La situation n’est évidemment pas sans rappeler le squat «5 étoiles» de Moulins. Lieu d’exclusion et de marginalité. À proximité du collège Levi-Strauss, les riverains se plaignent de tapages et de la saleté de ce site à l’abandon.

« Je mens tous les jours à ma famille »

Fin 2017, le squat a commencé par accueillir des familles avec enfants. Des familles irakiennes et africaines qui ont depuis trouvé des solutions plus pérennes grâce au soutien d’associations comme L’île de solidarité. Depuis quelques mois, entre 60 et 100 jeunes gens venus d’Albanie vivent ici. Hysni a 19 ans, s’exprime en anglais.

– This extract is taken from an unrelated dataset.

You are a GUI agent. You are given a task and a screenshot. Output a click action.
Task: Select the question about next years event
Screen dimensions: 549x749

Il a quitté Shköder avec un sac à dos en promettant à ses parents qu’il aurait une vie meilleure en France. Et il fait tout pour sauver les apparences : « Tous les soirs quand ma mère m’appelle, c’est son obsession : elle veut savoir ce que j’ai mangé. Alors j’invente des plats délicieux, parce que bien souvent je me contente d’un sandwich. Oui, je lui mens. Tous les jours. Elle croit que tout va bien… »

 

PHOTO BAZIZ CHIBANEIl se souviendra longtemps de cet hiver. Aussi rude que ses premières désillusions. Mais Hysni est heureux de nous montrer son univers : un lit tiré à quatre épingles, des bouquins de Français et des sacs de course qui contiennent toute sa vie… Et ce dont il est le plus fier : la clé de chez lui. Au bout d’un cadenas.

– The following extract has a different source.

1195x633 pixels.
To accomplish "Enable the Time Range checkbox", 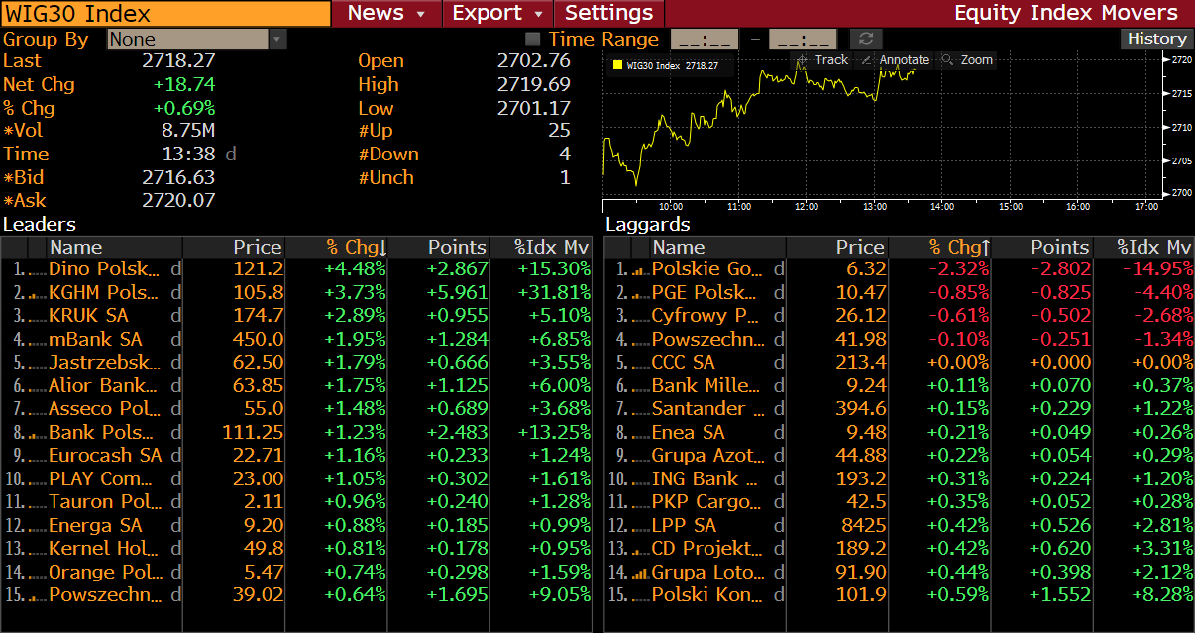I will tap(533, 39).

Des mineurs livrés à eux-mêmes

Comme tous les occupants du squat, Hysni, Fotyom, Armundo, Kolie ont déposé une demande d’asile. Leur pays a beau être considéré comme « sûr » par l’Europe et la France, ces garçons aspirent à une vie décente, des études, un travail sans histoire… « Tous les gens de notre âge quittent l’Albanie parce qu’il n’y a pas de travail. Et il y a tout un système de corruption qui exclut les familles pauvres de tout. Dans mon village, un jeune a voulu se présenter aux élections locales. Ils ont menacé sa famille… »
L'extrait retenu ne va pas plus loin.